Statsd -

Intro

statsd is an industry standard metrics protocol and aggregation service. A statsd client sends metrics to a statsd daemon running as part of a saga deployment, typically over UDP. The statsd daemon aggregates the metrics data over time intervals and sends them to one and more metrics storage services. Instead of storing the metrics immediately when they occur, they are aggregated in memory per interval. This reduces the amount of storage write operations. Since statsd is an industry standard there are various compatible storage solutions that works with statsd metrics data. Those storage solutions can enrich and combine Saga data with other data sets.

Metric types

Each metric has a measurement label, a value and tags.

Increment Increments a stat by a value (default is 1)

statsd_client.increment('my_counter');`

Decrement Decrements a stat by a value (default is -1)

statsd_client.decrement('my_counter',-2,['tags1','tag2']);

Histogram: send data for histogram stat

statsd_client.histogram('my_histogram', 42)

Gauge: Gauge a stat by a specified amount

statsd_client.gauge('my_gauge', 123.45);

Set: Counts unique occurrences of a stat (alias of unique)

statsd_client.set('my_unique', 'foobar');
statsd_client.unique('my_unique', 'foobarbaz');`

Saga is using the hot-shots statsd client and the versatile Telegraf statsd daemon. The daemon can be configured to use a wide range of storage systems aka outputs like influxdb, elasticSearch, datadog, bigQuery or timescale.

Default Metrics

Saga is tracking certain application events by default. Metrics label follow the HTTP and Socket naming convention. Every metric has a tag indicating the unique SAGA Application Name, so when a single storage system is used for various SAGA Applications they can be differentiated. Tags can be used to dive in and differentiate metrics.

^^^^

Exercise prompt — In the statsd page, retype the passage that begins at the words "Histogram: send data" and ends after "(alias of unique)", keeping every character unchanged.

^^^^

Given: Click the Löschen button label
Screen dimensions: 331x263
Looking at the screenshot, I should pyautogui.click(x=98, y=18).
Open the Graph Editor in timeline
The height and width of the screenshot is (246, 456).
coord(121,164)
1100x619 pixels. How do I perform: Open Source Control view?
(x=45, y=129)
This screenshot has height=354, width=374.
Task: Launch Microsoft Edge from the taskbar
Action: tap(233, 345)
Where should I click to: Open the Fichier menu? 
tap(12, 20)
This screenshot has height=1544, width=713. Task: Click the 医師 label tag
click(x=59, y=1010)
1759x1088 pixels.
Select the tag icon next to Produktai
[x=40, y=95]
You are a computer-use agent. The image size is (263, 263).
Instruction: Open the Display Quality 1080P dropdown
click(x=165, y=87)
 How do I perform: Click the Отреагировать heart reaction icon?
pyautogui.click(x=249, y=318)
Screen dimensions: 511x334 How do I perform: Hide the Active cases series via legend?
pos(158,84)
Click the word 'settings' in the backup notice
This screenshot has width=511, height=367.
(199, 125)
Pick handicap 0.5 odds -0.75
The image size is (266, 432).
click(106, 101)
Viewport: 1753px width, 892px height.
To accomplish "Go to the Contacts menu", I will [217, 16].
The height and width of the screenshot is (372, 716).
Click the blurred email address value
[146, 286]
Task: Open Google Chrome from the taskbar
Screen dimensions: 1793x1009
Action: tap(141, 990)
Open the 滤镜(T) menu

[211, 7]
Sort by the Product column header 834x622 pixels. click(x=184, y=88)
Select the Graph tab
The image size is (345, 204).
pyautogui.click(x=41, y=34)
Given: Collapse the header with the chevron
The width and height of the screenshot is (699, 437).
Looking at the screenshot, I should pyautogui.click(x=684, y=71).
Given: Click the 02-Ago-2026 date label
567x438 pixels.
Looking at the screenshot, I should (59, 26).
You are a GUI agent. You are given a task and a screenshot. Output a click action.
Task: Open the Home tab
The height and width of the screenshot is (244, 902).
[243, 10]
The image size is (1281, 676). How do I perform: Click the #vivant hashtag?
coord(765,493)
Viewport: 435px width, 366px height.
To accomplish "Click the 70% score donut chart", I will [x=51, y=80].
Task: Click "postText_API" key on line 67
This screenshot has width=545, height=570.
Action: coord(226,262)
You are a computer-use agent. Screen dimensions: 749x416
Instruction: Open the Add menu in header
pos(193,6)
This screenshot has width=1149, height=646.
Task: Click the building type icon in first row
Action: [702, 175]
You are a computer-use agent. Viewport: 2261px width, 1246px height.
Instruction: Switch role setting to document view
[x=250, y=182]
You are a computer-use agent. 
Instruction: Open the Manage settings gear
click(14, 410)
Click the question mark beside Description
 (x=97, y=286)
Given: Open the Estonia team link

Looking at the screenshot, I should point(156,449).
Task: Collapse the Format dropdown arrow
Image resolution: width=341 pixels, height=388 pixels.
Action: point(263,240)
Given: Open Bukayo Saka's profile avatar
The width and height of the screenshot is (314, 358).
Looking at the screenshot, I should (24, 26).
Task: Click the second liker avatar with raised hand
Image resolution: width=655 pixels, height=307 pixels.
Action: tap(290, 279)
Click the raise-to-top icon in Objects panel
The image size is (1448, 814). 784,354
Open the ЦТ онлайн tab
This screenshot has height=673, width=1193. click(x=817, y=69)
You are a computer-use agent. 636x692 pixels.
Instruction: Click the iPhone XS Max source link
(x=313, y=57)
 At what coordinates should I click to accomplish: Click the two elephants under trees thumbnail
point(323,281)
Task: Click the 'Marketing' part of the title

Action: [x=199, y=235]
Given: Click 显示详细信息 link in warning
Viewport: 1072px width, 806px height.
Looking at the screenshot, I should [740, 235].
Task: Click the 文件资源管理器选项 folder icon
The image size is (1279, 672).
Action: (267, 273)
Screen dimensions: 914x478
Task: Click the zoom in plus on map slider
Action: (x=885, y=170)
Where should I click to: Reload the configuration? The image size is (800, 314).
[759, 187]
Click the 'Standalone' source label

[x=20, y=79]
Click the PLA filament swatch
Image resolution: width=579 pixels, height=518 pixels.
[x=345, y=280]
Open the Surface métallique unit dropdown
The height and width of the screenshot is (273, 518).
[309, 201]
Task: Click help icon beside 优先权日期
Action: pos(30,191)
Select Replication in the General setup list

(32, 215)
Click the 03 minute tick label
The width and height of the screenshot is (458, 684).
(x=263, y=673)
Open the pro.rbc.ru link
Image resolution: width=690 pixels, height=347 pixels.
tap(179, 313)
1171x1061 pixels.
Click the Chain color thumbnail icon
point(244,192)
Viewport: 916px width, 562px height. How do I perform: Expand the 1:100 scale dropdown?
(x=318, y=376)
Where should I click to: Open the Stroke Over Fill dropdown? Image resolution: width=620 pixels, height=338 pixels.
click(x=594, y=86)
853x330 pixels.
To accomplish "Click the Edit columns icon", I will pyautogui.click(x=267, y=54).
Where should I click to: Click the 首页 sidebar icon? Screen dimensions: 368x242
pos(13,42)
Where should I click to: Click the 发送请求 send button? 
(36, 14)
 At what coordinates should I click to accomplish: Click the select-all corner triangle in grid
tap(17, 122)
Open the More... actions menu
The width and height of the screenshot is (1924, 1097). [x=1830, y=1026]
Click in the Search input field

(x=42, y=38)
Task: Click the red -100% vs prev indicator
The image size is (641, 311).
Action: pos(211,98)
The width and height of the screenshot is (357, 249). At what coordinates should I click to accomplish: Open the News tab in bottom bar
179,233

^^^^

Answer —
Histogram: send data for histogram stat

statsd_client.histogram('my_histogram', 42)

Gauge: Gauge a stat by a specified amount

statsd_client.gauge('my_gauge', 123.45);

Set: Counts unique occurrences of a stat (alias of unique)